YOUR OBJECTIVE:
Swap "accomplish" for "complete" in the lines from the start of the records through the line containing "I will coord(146,62).", inclusive, and give those lines back with nothing else changed.

Item-finding records
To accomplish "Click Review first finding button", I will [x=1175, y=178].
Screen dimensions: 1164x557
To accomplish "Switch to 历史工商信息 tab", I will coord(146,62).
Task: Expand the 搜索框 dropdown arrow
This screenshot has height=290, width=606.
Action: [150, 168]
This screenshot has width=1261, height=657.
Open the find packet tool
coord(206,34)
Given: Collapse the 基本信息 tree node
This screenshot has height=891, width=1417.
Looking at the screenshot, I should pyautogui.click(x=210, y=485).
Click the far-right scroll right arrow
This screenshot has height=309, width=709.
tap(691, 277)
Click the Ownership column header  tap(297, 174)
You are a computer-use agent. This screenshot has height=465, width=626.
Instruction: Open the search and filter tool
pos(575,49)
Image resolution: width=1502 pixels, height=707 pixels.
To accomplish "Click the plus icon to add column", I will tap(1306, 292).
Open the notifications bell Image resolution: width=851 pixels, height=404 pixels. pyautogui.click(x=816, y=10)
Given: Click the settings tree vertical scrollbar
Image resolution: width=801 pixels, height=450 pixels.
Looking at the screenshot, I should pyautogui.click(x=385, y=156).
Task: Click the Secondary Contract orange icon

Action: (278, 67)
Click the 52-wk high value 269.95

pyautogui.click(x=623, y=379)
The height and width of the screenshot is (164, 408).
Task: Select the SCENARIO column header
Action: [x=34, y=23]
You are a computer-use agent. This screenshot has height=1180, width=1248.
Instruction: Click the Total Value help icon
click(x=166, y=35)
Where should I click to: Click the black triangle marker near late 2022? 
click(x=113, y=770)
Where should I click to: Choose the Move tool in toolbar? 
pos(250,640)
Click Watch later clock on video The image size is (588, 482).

TASK OUTPUT:
To complete "Click Review first finding button", I will [x=1175, y=178].
Screen dimensions: 1164x557
To complete "Switch to 历史工商信息 tab", I will coord(146,62).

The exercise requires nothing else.